# [Input data]
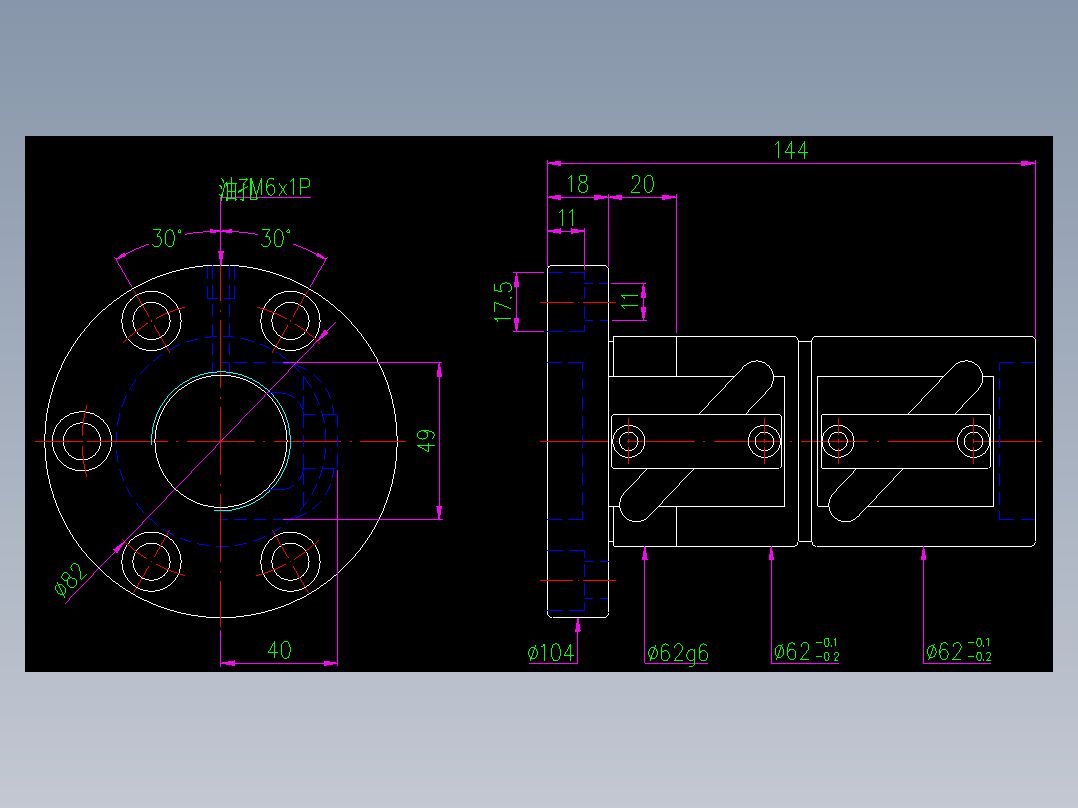1078x808 pixels.
Task: Click the Ø104 flange diameter label
Action: click(x=551, y=652)

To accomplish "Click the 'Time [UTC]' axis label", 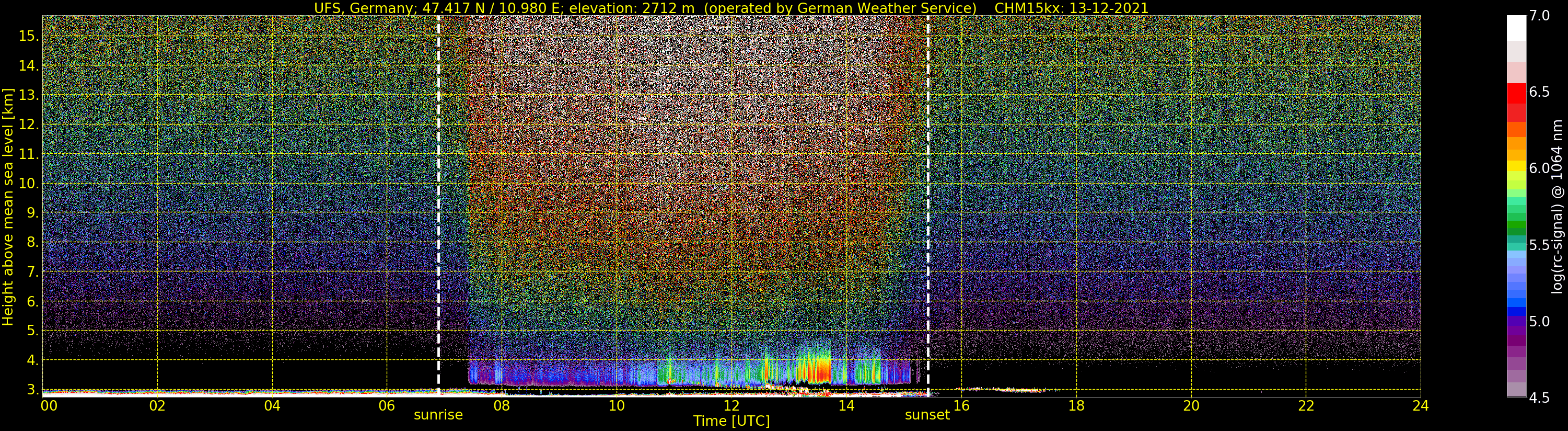I will [x=731, y=421].
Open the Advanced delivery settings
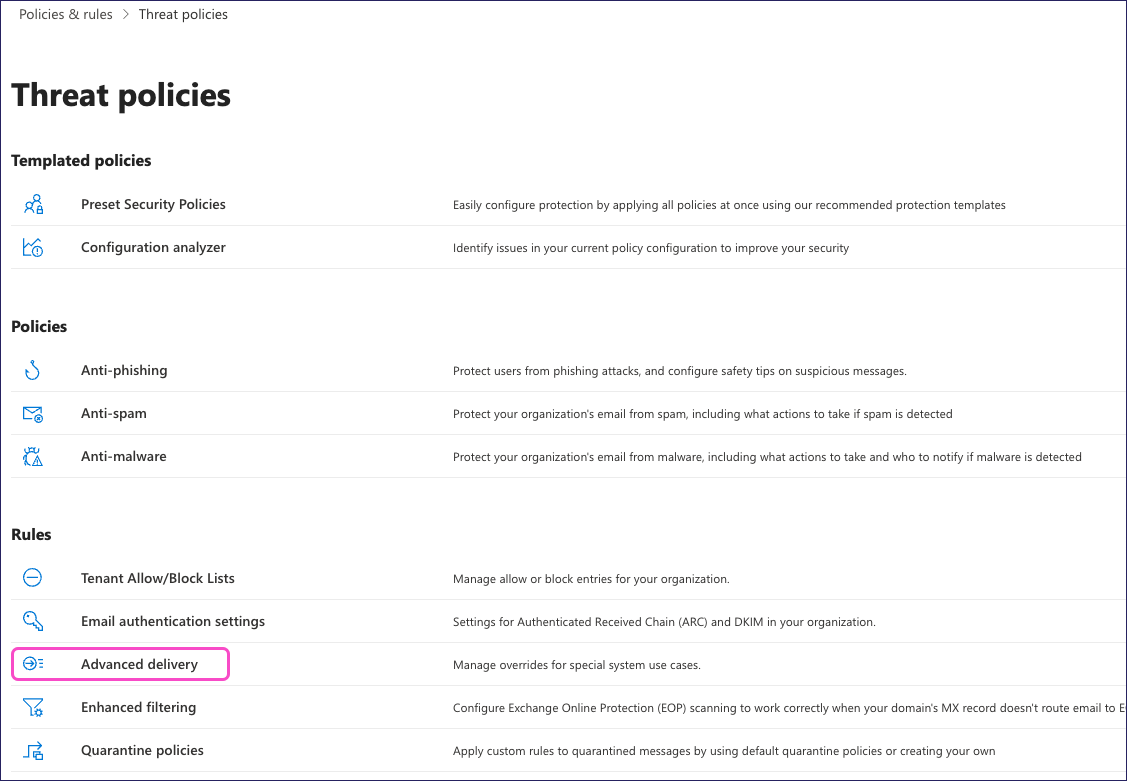Screen dimensions: 1127x781 (138, 664)

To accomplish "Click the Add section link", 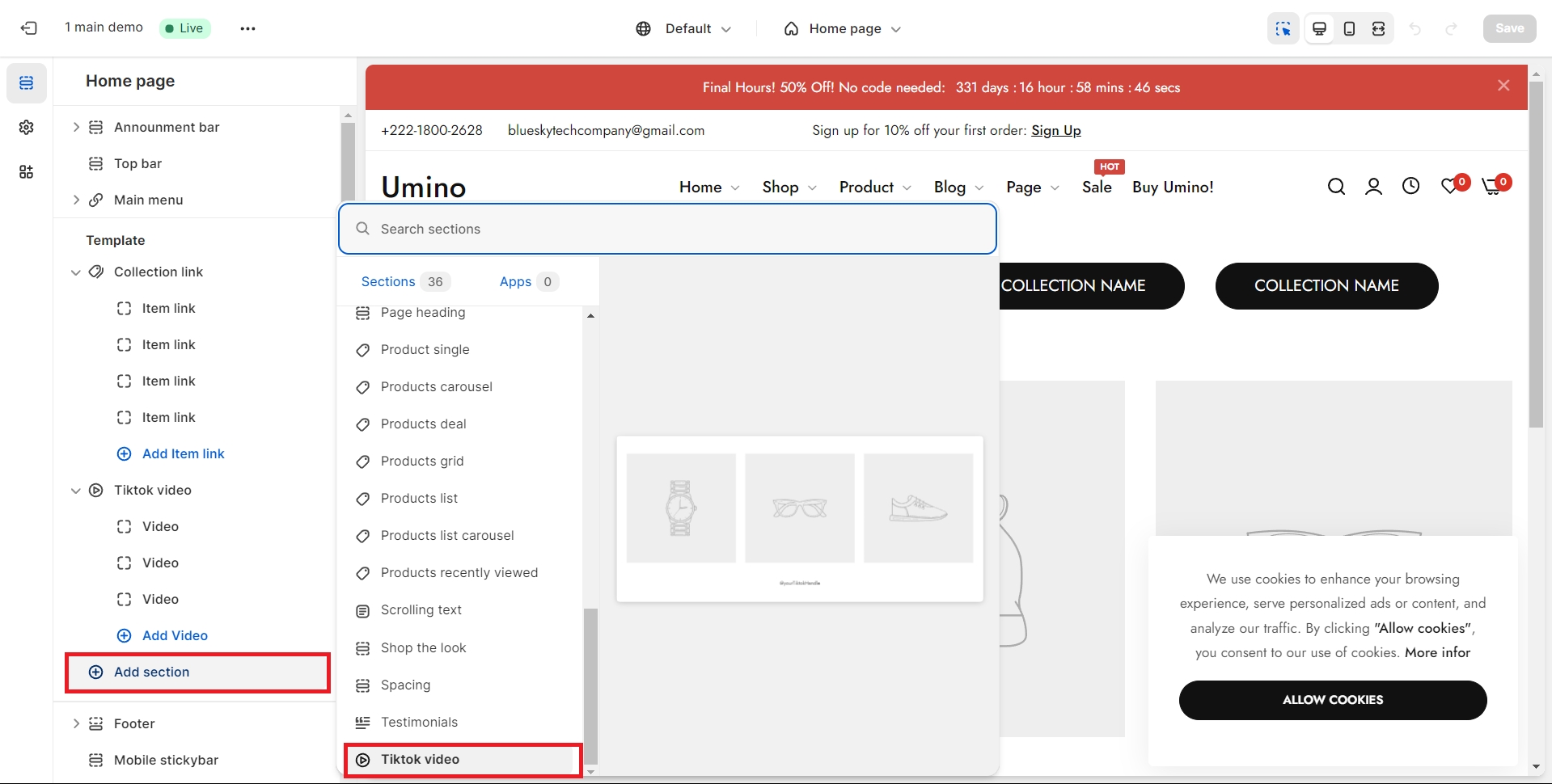I will tap(151, 672).
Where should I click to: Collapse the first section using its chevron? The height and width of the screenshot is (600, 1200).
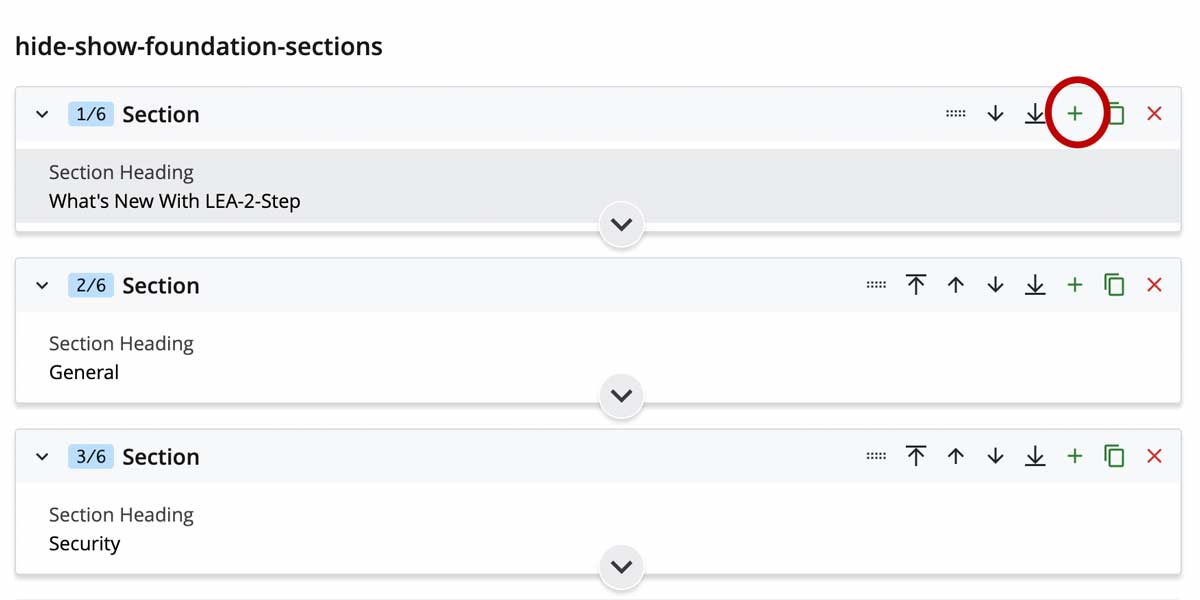tap(41, 113)
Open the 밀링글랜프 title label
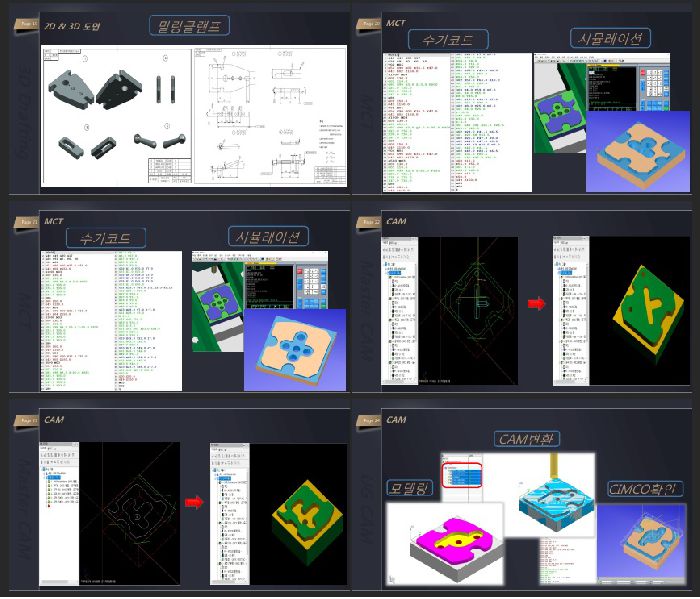Image resolution: width=700 pixels, height=599 pixels. point(190,26)
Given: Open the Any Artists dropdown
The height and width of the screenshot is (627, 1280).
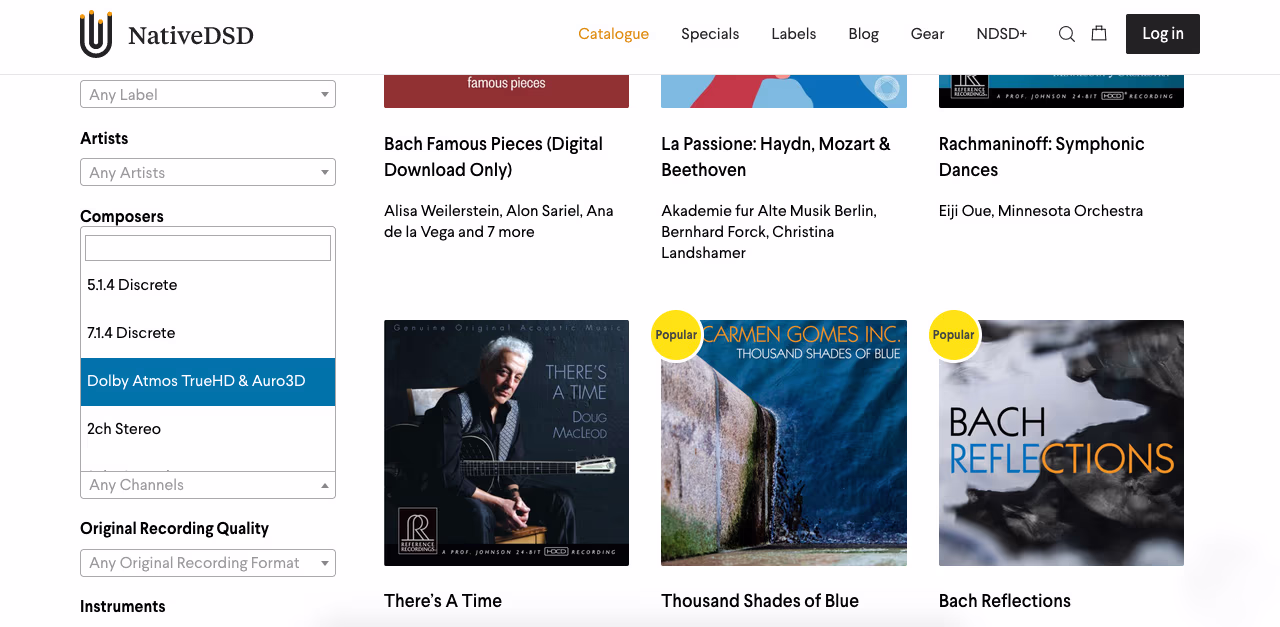Looking at the screenshot, I should [x=208, y=172].
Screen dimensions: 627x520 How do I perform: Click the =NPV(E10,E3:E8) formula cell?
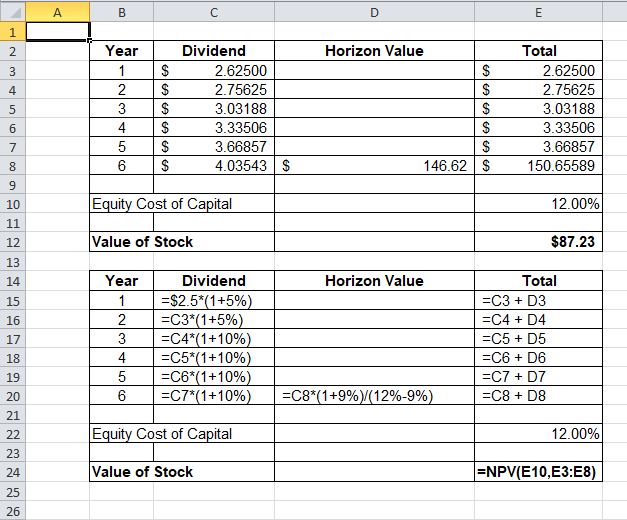click(x=539, y=472)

# [Exercise requirements]
Please repeat the lines above from the line containing "Given: Open the Any Artists dropdown" through the final line, both included, exactly as they stand and without pictures.

# [Exercise result]
Given: Open the Any Artists dropdown
The height and width of the screenshot is (627, 1280).
Looking at the screenshot, I should [x=208, y=172].
Screen dimensions: 627x520 How do I perform: Click the =NPV(E10,E3:E8) formula cell?
click(x=539, y=472)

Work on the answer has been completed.